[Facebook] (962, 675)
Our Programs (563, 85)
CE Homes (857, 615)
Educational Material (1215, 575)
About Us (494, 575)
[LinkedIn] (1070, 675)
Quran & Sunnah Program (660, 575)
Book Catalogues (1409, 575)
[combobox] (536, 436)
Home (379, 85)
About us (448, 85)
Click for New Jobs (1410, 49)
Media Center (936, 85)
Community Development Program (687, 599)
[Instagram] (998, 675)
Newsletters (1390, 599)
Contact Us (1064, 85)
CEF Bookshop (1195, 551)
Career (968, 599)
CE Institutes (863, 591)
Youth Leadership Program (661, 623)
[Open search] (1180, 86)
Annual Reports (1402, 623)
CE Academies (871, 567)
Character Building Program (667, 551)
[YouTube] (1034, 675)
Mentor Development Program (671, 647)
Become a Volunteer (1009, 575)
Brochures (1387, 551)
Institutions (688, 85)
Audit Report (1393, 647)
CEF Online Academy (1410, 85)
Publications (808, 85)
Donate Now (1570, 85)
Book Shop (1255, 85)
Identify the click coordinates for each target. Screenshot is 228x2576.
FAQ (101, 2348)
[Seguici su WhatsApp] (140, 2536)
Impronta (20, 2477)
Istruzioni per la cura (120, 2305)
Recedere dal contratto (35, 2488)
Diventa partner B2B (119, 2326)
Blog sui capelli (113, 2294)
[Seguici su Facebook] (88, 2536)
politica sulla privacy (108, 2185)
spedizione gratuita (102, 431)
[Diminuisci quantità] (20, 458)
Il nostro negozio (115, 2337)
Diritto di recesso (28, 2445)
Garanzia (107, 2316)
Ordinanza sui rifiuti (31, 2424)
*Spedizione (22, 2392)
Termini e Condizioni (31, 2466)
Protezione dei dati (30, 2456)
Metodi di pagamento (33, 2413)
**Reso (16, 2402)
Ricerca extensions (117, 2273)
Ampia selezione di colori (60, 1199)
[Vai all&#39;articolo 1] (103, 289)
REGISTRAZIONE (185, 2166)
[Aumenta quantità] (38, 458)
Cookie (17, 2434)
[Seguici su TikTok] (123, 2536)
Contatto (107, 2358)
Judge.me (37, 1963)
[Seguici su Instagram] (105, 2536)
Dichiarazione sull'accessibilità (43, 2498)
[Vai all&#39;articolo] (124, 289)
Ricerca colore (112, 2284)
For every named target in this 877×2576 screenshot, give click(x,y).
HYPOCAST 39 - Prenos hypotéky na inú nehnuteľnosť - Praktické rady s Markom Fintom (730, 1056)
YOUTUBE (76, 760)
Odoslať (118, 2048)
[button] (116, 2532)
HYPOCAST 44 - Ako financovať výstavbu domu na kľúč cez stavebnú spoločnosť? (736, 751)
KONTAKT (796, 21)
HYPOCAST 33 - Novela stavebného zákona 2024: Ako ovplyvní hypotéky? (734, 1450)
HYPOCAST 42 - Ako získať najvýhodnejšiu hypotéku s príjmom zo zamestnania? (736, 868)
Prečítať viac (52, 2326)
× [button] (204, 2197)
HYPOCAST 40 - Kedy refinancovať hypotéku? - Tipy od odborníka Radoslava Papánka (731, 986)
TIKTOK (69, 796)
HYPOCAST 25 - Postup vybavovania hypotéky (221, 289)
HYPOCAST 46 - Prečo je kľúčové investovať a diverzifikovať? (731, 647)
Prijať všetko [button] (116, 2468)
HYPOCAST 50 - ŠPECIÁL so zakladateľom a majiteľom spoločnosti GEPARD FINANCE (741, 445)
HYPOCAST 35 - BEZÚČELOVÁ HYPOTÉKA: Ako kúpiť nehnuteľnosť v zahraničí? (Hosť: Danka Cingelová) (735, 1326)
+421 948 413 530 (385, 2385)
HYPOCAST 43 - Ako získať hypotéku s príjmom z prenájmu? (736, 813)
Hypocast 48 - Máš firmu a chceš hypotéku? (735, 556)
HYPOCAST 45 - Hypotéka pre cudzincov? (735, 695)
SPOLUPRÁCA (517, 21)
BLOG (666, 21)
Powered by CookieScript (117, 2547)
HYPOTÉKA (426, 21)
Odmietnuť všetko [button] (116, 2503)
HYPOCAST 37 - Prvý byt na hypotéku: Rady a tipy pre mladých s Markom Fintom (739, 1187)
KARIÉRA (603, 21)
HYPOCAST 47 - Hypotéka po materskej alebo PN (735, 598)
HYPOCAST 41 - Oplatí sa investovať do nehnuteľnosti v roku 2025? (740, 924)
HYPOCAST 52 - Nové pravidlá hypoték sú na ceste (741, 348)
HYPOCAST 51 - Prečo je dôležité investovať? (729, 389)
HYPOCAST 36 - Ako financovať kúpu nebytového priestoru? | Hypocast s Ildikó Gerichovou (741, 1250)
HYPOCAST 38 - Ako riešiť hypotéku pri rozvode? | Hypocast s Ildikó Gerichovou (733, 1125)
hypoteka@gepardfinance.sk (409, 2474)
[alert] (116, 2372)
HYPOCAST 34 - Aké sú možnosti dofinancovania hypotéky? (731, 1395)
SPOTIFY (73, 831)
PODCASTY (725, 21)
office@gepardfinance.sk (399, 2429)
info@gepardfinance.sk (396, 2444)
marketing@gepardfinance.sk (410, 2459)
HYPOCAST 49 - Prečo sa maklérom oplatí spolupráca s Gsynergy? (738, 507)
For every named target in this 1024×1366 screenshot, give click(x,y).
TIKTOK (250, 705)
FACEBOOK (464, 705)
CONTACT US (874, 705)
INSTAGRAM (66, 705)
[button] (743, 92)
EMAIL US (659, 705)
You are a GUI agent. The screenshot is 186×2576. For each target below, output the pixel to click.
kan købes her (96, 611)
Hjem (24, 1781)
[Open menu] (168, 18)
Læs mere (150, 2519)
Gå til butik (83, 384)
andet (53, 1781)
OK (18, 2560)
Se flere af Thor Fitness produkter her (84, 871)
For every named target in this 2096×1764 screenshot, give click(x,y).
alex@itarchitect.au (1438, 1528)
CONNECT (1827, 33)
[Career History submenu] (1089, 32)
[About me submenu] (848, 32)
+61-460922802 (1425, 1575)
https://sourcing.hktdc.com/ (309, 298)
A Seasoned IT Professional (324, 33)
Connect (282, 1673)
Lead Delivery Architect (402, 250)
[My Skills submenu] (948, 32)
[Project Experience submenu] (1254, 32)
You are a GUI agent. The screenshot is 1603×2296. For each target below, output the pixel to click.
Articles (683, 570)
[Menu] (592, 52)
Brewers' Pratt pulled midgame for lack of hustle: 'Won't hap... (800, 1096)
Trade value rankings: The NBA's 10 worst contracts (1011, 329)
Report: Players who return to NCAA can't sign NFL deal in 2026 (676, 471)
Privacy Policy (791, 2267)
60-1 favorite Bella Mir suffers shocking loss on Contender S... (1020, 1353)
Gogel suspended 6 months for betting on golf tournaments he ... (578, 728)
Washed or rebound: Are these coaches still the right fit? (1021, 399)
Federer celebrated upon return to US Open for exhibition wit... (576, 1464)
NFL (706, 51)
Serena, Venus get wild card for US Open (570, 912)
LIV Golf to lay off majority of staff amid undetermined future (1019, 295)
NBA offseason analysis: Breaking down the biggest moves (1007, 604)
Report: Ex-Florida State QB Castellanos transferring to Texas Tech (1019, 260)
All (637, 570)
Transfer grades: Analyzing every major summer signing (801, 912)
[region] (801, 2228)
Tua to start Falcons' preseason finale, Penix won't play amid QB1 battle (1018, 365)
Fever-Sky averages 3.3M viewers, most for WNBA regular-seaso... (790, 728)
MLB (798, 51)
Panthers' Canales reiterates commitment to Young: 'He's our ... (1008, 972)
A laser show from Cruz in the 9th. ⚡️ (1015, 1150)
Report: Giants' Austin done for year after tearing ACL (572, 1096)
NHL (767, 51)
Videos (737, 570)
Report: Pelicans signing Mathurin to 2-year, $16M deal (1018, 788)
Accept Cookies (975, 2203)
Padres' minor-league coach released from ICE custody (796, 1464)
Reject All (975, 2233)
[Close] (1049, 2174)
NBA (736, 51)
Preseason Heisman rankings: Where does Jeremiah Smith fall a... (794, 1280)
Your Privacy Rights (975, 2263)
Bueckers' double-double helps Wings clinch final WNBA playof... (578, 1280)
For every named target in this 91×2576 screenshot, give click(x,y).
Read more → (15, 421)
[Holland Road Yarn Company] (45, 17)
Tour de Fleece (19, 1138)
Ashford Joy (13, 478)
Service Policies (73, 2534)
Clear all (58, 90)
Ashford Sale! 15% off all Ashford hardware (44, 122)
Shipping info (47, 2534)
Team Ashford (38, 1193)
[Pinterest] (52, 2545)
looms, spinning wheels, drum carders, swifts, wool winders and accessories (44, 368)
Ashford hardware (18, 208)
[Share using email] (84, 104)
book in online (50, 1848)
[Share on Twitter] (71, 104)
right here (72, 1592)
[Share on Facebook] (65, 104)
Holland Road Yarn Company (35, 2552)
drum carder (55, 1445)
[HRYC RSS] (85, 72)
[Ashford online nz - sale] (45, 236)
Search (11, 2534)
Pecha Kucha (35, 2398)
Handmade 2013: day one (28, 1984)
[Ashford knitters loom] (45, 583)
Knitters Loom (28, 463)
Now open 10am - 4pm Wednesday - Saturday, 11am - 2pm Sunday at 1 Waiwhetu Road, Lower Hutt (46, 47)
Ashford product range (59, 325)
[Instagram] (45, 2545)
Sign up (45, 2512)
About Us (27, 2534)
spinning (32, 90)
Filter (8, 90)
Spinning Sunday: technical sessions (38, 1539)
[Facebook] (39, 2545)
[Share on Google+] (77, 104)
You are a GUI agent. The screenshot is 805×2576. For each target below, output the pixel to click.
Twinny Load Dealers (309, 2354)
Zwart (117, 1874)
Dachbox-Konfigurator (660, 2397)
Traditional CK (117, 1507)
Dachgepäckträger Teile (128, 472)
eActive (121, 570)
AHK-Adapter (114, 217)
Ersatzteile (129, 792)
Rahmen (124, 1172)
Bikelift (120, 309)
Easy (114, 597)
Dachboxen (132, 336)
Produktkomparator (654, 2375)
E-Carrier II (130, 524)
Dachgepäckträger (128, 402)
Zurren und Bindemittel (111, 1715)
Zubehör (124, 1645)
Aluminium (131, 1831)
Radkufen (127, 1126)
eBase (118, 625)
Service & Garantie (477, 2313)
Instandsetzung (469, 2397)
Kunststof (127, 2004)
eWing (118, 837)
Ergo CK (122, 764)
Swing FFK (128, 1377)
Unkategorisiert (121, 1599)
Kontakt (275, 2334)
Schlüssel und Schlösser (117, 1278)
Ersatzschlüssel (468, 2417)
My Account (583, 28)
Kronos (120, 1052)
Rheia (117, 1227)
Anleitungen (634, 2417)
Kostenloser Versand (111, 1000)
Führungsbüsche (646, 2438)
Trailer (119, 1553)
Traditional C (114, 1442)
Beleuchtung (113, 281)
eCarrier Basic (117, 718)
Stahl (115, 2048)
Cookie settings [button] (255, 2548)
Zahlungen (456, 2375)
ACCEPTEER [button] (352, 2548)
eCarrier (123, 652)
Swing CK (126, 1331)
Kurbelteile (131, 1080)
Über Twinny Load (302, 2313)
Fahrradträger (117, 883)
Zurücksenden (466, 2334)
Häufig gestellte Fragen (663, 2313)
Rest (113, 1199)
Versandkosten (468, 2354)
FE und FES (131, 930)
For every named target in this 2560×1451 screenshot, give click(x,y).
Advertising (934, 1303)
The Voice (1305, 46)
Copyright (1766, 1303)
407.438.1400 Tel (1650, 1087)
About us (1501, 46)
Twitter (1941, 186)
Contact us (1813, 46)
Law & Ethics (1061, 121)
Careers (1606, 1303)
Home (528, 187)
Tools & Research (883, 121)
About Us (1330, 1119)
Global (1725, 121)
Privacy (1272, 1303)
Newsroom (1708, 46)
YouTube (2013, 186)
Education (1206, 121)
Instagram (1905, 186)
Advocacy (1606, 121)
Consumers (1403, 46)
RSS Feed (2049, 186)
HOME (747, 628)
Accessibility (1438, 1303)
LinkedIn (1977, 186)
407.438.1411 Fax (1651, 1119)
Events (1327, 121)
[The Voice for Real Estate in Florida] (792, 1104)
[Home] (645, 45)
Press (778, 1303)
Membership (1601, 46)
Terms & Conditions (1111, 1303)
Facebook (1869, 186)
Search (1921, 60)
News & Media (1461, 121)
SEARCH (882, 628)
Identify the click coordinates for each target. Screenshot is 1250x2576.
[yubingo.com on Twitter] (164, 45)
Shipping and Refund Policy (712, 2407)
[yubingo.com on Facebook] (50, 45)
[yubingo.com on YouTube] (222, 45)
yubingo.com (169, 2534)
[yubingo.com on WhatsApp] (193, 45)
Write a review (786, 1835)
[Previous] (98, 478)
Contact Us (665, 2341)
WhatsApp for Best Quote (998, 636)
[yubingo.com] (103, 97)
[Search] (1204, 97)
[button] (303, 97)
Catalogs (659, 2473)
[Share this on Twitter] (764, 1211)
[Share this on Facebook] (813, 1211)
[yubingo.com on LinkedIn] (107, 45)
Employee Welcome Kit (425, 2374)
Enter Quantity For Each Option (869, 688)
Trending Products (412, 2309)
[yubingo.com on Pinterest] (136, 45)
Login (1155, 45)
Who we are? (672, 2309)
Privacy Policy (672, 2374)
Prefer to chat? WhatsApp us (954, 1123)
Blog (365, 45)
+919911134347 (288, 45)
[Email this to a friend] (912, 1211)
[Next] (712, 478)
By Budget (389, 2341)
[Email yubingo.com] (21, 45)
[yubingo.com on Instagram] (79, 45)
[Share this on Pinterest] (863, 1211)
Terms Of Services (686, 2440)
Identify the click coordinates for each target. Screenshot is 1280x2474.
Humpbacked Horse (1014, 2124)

* * * *

#### [Assigned task]
Reproduce word for word the material above, beginning with the line that contains "Rest (113, 1199)" and ending with the line that contains "Events (1327, 121)".

#### [Result for this task]
Rest (113, 1199)
Versandkosten (468, 2354)
FE und FES (131, 930)
For every named target in this 2560×1451 screenshot, give click(x,y).
Advertising (934, 1303)
The Voice (1305, 46)
Copyright (1766, 1303)
407.438.1400 Tel (1650, 1087)
About us (1501, 46)
Twitter (1941, 186)
Contact us (1813, 46)
Law & Ethics (1061, 121)
Careers (1606, 1303)
Home (528, 187)
Tools & Research (883, 121)
About Us (1330, 1119)
Global (1725, 121)
Privacy (1272, 1303)
Newsroom (1708, 46)
YouTube (2013, 186)
Education (1206, 121)
Instagram (1905, 186)
Advocacy (1606, 121)
Consumers (1403, 46)
RSS Feed (2049, 186)
HOME (747, 628)
Accessibility (1438, 1303)
LinkedIn (1977, 186)
407.438.1411 Fax (1651, 1119)
Events (1327, 121)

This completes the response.